Süden und Osten stärker ausgetrocknet
Die schwere Dürre (Rot) konzentriert sich auf den Süden und Osten Thüringens, insbesondere um die Regionen südlich von Erfurt bis zur sächsischen Grenze. Hier herrscht deutliche Trockenheit vor. Das Thüringer Becken und die Regionen um Jena und Gera zeigen dunkelrote Flecken, die auf extreme Dürre hindeuten — allerdings nur kleinflächig und nicht dominierend. Der Norden um Bad Langensalza und der Westen hingegen bleiben moderater bis ungewöhnlich trocken.
Kein Niederschlag in der vergangenen Woche
In den vergangenen sieben Tagen fiel kein Regen. Die Durchschnittstemperatur lag bei 16,6 Grad Celsius, die Höchsttemperatur erreichte 27,5 Grad Celsius. Der Boden reagiert träge auf kurzfristige Niederschläge — die anhaltende Trockenheit wird den Wasserhaushalt bis in tiefere Schichten weiter belasten.
Folgen für Landwirtschaft und Grundwasser
Kulturen in fortgeschrittenen Wachstumsphasen sind auf Bodenwasser angewiesen. Die schwere Dürre in Süd- und Ostthüringen gefährdet Erträge, künstliche Bewässerung kann diese Defizite nur regional ausgleichen. Der Grundwasserneubildung schaden die fehlenden Niederschläge erheblich — unter diesen Bedingungen findet praktisch keine natürliche Auffüllung der Speicher statt. Forstbestände in trockeneren Lagen zeigen Stresssymptome.

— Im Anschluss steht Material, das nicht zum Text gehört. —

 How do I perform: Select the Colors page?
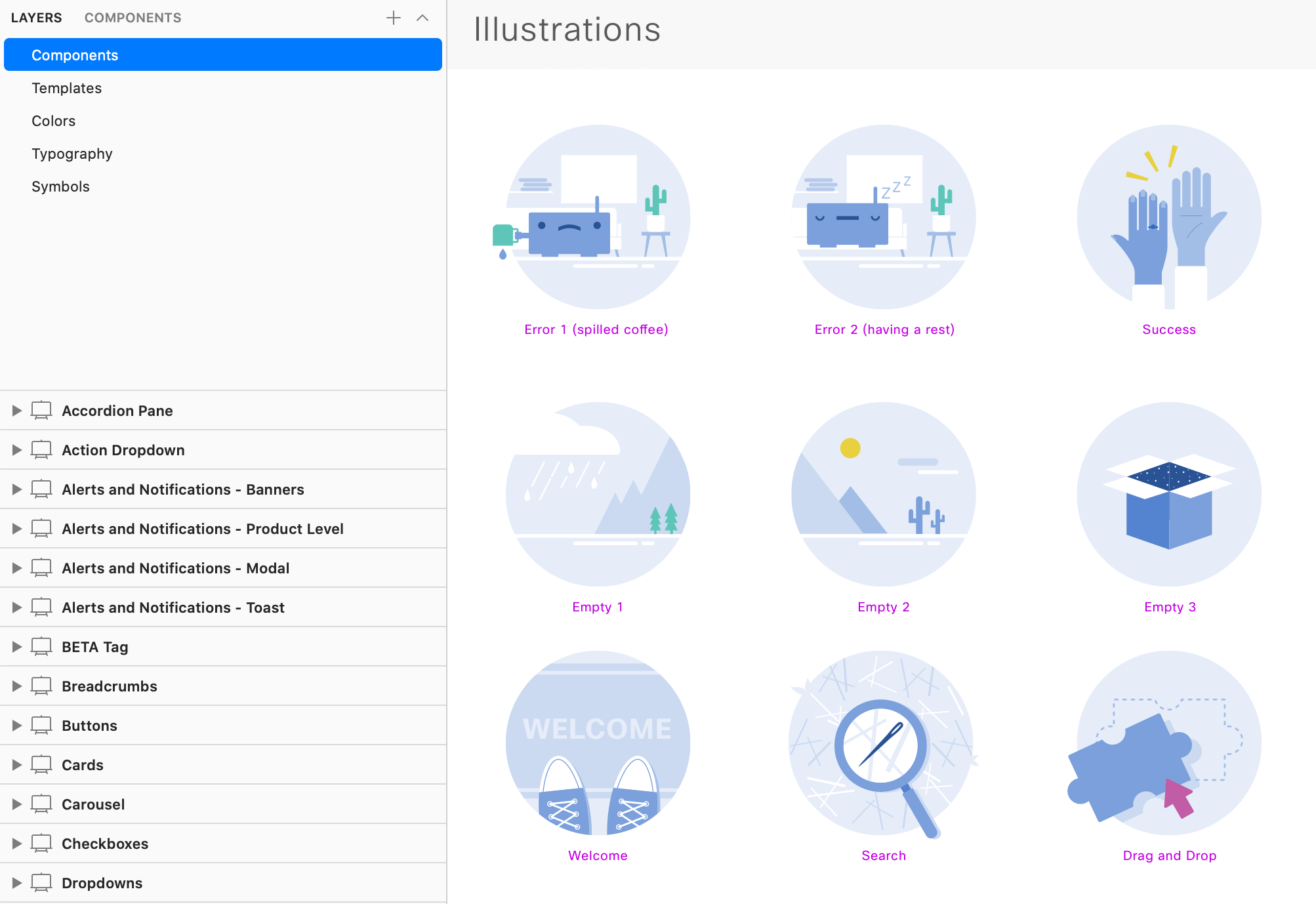pos(54,121)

Aussichten für Niederschlag – 10,1 Millimeter erwartet
In den kommenden drei Tagen wird 10,1 Millimeter Niederschlag erwartet. Das ist ein Anfang für den Oberboden, reicht aber nicht aus, um die tieferen Schichten nachhaltig zu regenerieren. Die Höchsttemperatur wird auf 24,5 Grad Celsius prognostiziert. Mit dieser Wassermenge lässt sich die Trockenheit in den betroffenen Regionen vorübergehend lindern, aber nicht auflösen.